I feel like I'm trapped in a bubble where no one can hear me. like those dreams where you're standing and someones coming after you yet you can't move. you're scared out of your mind and your yelling for someone to wake you from this wretched dream. you're trying to pull your body off the floor to run away but all of a sudden its as if someone had drilled nails to your feet so you can't leave. think I'm overexaggerating? I'm totally not.
what makes a relationship work? communication and understanding am I right? but how does that work when the type of communication you're getting is just question after question. how does it work when they're too busy trying to be right to fully understand why you're feeling the way you do. how will it work when one just walks away from an issue hoping it will just go away just like that (yes, I admit that even I'M not helping in this situation) or that my hand against someones face will make things better. its not about the small issue, its not about a blanket..or who's right or wrong. its about feeling like youve done something good by going out of your way (and no they didn't ask u to do it) to please a person and all they do is take it for granted. that's what its about. and if I'm wrong for feeling like my actions have been put to the side for the mere fact of being right. then so be it.
I've never gotten phsyical with anyone but does it ever cross ones mind that the reason why I do it is cause they push my buttons? maybe the way I can push a persons buttons to curse and yell at me the way they do when I walk away. cause I know that's what makes them mad.

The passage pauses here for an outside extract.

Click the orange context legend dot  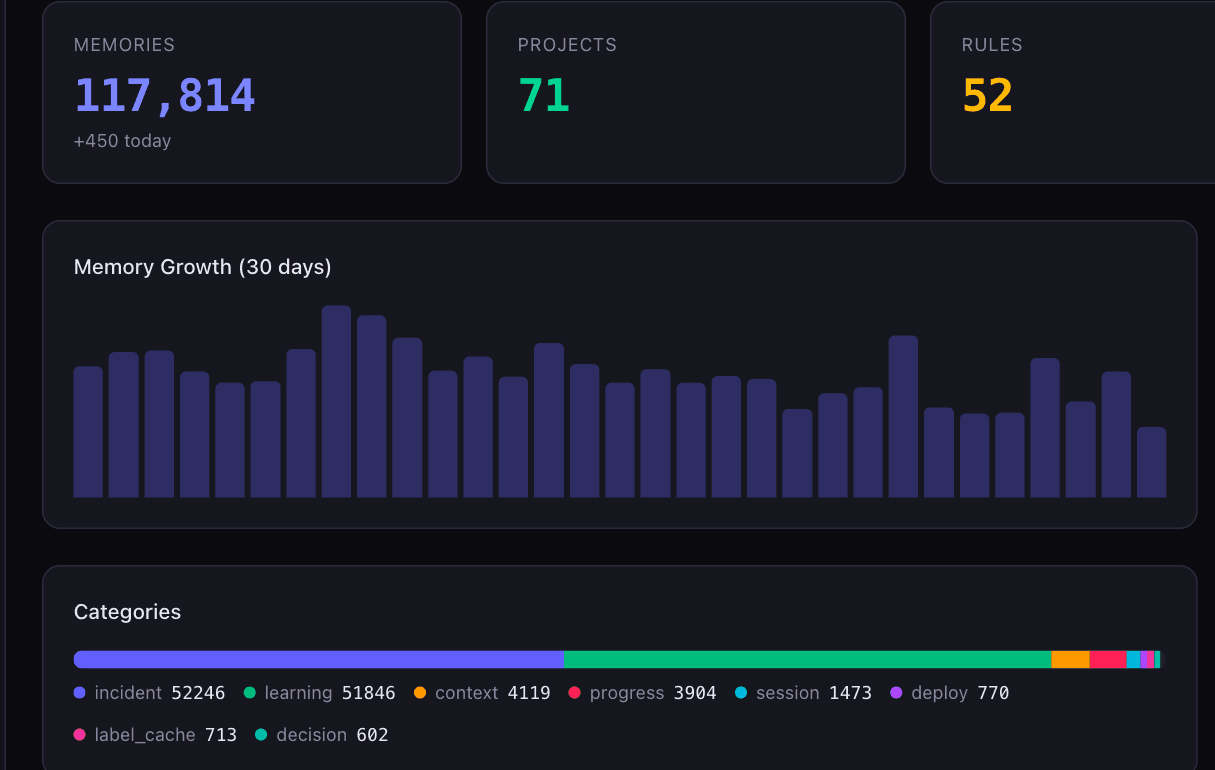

this isn't healthy. I want us to be healthy. I want us to have an understanding of each other. I know I can't change a person but I wish we can come to a conclusion of how to handle situations without it ending up the way it does. I guess the only way that can happen is through communication is it not? don't get me wrong. he totally understands me when were not fighting. but when we are its like he's a different person. this person who doesn't care to see how I'm feeling because he's so tuned out. it scares me. he knows it scares me. I just hope one day, it will never have to be like this again. I love him. I really do. I don't even care if he doesn't feel the same way back. I love him not for his temper but for everything except that. I have faith that one day well be able to handle things better. but does he?